Tonic Dopamine Inhibition of L-Type Ca2+ Channel Activity Reduces alpha 1D Ca2+ Channel Gene Expression

Daniel M. Fass1, Koichi Takimoto2, Richard E. Mains3, and Edwin S. Levitan2

1 Department of Neuroscience, University of Pittsburgh, Pittsburgh, Pennsylvania 15260, 2 Department of Pharmacology, University of Pittsburgh School of Medicine, Pittsburgh, Pennsylvania 15261, and 3 Neuroscience Department, Johns Hopkins University School of Medicine, Baltimore, Maryland 21205

Hormones and neurotransmitters have both short-term and long-term modulatory effects on the activity of voltage-gated Ca2+ channels. Although much is known about the signal transduction underlying short-term modulation, there is far less information on mechanisms that produce long-term effects. Here, the molecular basis of long-lasting suppression of Ca2+ channel current in pituitary melanotropes by chronic dopamine exposure is examined. Experiments involving in vivo and in vitro treatments with the dopaminergic drugs haloperidol, bromocriptine, and quinpirole show that D2 receptors persistently decrease alpha 1D L-type Ca2+ channel mRNA and L-type Ca2+ channel current without altering channel gating properties.

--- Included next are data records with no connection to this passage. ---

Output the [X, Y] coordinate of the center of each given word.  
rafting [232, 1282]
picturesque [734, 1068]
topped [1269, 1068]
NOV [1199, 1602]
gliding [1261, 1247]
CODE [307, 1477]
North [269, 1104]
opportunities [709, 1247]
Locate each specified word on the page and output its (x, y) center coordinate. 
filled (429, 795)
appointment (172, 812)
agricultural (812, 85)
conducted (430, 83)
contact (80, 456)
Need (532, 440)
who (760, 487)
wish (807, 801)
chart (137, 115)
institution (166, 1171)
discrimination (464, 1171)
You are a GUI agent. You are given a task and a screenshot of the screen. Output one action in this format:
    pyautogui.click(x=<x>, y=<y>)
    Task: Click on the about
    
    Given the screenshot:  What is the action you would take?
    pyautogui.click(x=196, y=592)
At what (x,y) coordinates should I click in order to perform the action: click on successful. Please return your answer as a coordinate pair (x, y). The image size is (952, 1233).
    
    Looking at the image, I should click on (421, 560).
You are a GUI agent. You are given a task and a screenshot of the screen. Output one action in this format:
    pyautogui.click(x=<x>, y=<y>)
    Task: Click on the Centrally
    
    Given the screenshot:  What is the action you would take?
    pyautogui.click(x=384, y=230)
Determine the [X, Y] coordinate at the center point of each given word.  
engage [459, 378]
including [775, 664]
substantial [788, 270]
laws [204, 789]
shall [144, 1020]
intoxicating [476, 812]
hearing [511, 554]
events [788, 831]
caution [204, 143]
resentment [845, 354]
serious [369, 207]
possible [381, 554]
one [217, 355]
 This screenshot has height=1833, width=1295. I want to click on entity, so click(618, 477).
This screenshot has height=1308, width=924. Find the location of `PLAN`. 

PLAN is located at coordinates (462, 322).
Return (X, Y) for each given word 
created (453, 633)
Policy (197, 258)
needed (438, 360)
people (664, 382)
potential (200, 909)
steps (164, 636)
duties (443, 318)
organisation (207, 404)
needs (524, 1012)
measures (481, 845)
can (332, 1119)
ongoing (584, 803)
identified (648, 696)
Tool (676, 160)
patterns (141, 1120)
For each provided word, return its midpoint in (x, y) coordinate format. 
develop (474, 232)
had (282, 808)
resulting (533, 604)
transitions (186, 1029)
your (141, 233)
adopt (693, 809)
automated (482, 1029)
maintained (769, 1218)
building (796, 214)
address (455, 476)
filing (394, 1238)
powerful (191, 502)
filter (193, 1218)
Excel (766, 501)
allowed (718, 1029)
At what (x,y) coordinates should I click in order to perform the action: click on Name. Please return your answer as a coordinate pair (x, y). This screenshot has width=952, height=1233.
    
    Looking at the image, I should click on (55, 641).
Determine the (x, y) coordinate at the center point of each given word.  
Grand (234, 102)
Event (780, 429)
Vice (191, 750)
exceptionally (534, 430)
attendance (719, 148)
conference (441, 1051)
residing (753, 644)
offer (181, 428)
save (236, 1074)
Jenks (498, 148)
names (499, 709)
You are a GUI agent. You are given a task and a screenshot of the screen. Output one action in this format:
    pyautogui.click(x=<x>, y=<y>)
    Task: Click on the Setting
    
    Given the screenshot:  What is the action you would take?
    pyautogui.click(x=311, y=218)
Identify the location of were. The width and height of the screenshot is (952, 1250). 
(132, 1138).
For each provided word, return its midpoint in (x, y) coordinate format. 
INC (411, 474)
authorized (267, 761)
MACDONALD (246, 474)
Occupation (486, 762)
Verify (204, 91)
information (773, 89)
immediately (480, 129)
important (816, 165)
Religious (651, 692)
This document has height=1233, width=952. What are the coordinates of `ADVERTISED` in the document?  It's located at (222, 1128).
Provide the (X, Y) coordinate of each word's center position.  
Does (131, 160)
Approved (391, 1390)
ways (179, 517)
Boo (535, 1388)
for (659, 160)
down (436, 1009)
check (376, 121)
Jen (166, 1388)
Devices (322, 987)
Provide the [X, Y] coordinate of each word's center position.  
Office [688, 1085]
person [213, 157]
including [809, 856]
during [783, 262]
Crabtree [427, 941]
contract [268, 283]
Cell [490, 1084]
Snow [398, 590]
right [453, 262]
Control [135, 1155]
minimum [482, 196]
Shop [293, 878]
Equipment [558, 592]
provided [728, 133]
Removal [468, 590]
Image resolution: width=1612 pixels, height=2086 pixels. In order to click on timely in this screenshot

In contrast, another L-channel (alpha 1C) mRNA and P/Q-channel (alpha 1A) mRNA are unaffected. The downregulation of alpha 1D mRNA does not require decreases in cAMP levels or P/Q-channel activity. However, it is mimicked and occluded by inhibition of L-type channels. Thus, interruption of the positive feedback between L-type Ca2+ channel activity and alpha 1D gene expression can account for the long-lasting regulation of L-current produced by chronic activation of D2 dopamine receptors.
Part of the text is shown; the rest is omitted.